Acceleration of interstellar pickup H + and He + as well as of solar wind protons and alpha particles has been observed on Ulysses during the passage of a corotating interaction region (CIR) at ∼4.5 AU. Injection efficiencies for both the high thermal speed interstellar pickup ions (H + and He + ) and the low thermal speed solar wind ions (H + and He ++ ) are derived using velocity distribution functions of protons, pickup He + and alpha particles from < 1 to 60 keV/ e and of ions (principally protons) above ∼60 keV. The observed spatial variations of the few keV and the few hundred keV accelerated pickup protons across the forward shock of the CIR indicate a two stage acceleration mechanism. Thermal ions are first accelerated to speeds of 3 to 4 times the solar wind speed inside the CIR, presumably by some statistical mechanism, before reaching higher energies by a shock acceleration process.
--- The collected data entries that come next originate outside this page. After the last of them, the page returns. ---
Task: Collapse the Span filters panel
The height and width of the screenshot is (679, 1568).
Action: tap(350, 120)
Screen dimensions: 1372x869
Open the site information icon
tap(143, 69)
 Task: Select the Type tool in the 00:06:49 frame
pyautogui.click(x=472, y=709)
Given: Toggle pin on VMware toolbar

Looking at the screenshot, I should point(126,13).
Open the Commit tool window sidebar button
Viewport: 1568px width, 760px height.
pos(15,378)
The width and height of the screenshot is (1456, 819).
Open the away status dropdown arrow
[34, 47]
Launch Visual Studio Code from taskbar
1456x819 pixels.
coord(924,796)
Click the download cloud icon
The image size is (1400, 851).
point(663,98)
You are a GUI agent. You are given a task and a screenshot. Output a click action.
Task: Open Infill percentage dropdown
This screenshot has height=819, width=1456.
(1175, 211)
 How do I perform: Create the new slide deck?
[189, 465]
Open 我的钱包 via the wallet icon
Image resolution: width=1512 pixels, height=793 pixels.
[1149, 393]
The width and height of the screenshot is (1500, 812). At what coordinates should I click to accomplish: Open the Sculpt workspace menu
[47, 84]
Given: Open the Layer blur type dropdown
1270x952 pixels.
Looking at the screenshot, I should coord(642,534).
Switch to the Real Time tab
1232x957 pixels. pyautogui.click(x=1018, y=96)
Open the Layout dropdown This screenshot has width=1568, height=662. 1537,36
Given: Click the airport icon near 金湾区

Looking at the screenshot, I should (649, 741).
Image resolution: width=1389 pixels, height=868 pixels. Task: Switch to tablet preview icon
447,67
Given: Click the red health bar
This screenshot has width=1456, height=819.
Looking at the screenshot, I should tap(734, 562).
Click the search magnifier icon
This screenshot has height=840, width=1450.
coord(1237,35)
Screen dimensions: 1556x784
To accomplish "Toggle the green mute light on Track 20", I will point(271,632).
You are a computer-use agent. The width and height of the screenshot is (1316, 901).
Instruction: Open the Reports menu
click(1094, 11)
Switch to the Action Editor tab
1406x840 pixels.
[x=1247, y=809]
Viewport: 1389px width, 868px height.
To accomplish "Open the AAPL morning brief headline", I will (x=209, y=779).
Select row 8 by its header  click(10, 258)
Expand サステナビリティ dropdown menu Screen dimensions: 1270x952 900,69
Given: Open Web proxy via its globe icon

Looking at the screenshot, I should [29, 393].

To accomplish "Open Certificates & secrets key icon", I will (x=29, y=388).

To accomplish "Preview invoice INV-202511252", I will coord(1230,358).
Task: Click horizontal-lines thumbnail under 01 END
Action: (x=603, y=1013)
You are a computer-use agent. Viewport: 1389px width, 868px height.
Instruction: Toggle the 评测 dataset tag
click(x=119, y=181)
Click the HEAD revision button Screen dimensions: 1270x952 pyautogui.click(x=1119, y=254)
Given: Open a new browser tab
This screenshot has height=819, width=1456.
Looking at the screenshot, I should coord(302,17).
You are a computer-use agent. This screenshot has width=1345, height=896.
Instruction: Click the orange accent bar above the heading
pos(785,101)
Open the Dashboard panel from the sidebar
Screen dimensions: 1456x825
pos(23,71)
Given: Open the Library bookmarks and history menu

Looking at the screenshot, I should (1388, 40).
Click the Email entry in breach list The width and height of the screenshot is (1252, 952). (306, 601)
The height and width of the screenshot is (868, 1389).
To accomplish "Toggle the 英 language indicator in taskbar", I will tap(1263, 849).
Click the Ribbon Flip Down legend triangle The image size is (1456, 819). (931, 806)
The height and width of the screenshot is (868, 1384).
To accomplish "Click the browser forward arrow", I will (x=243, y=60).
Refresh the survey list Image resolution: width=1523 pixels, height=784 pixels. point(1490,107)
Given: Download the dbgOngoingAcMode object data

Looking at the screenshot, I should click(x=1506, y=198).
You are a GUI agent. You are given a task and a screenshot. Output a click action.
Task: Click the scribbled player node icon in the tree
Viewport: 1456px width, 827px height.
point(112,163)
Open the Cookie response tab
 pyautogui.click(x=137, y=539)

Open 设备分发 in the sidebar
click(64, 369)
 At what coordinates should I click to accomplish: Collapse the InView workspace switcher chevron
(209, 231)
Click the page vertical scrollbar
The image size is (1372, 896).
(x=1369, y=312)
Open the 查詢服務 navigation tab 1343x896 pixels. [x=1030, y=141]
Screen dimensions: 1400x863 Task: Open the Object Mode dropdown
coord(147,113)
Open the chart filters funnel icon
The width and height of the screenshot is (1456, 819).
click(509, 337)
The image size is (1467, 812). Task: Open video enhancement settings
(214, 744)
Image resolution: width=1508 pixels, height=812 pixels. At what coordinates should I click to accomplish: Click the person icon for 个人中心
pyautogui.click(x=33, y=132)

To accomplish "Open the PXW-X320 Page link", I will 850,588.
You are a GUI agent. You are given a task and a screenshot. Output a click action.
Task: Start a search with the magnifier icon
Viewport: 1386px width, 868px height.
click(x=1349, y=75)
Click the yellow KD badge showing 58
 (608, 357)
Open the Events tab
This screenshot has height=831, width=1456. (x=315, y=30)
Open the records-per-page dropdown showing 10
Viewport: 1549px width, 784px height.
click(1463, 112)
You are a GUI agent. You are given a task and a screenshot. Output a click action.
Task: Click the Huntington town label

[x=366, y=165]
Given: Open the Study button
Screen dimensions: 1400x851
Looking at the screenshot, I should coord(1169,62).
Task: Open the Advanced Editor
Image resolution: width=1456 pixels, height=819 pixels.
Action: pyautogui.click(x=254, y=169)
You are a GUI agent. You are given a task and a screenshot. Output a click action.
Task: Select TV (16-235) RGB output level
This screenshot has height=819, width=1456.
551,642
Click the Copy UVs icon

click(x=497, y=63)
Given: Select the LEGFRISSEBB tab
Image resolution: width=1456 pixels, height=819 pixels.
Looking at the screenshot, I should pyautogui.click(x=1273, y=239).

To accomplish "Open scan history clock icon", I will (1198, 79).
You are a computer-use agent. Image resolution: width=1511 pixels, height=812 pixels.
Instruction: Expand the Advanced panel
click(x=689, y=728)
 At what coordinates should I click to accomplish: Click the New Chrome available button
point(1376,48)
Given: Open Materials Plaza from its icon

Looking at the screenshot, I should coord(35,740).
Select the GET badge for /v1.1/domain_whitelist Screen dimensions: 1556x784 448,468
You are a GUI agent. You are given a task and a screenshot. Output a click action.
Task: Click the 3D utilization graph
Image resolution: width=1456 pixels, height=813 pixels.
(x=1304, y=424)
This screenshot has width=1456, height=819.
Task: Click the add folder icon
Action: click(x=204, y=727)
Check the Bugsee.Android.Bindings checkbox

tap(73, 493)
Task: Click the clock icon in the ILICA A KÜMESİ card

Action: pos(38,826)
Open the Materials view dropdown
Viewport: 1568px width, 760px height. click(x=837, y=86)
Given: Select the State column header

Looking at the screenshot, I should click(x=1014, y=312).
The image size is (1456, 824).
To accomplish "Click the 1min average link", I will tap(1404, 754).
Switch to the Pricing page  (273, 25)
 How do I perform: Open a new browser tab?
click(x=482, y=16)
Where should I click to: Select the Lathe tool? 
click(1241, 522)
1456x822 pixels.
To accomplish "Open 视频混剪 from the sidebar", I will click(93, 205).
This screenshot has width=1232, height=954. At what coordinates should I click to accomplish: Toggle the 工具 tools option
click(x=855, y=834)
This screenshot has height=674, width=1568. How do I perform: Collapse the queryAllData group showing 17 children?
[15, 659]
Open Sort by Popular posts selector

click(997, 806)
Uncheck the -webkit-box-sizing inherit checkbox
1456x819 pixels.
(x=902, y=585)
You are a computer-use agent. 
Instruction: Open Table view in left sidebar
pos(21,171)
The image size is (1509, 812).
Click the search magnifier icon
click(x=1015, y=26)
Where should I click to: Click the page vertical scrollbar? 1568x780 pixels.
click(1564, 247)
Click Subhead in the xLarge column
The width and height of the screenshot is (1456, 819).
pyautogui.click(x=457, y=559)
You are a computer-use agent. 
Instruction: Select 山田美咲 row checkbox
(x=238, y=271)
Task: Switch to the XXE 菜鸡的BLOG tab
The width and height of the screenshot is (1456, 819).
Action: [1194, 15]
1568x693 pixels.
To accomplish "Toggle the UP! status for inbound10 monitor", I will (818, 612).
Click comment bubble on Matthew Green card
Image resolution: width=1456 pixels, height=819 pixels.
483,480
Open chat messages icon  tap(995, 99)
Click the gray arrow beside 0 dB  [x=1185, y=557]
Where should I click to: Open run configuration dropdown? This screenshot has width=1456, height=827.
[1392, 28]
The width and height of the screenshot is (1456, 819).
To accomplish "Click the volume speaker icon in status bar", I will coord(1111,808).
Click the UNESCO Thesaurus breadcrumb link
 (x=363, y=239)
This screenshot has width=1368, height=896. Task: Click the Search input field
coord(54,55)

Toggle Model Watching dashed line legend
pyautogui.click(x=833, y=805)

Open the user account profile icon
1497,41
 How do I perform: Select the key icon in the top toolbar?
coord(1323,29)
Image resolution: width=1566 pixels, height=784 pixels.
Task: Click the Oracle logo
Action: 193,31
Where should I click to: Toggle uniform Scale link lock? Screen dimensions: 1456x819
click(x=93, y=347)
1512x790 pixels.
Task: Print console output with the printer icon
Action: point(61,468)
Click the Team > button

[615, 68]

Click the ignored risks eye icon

Our results also indicate that (1) the injection efficiencies for pickup ions are almost 100 times higher than they are for solar wind ions, (2) pickup H + and He + are the two most abundant suprathermal ion species and they carry a large fraction of the particle thermal pressure, (3) the injection efficiency is highest for protons, lowest for He + , and intermediate for alpha particles, (4) both H + and He + have identical spectral shapes above the cutoff speed for pickup ions, and (5) the solar wind frame velocity distribution function of protons has the form F(w) = F 0 w −4 for 1 < w < ∼5, where w is the ion speed divided by the solar wind speed. Above w ∼ 5‐10 the proton spectrum becomes steeper. These results have important implications concerning acceleration of ions by shocks and CIRs, acceleration of anomalous cosmic rays, and particle dynamics in the outer heliosphere.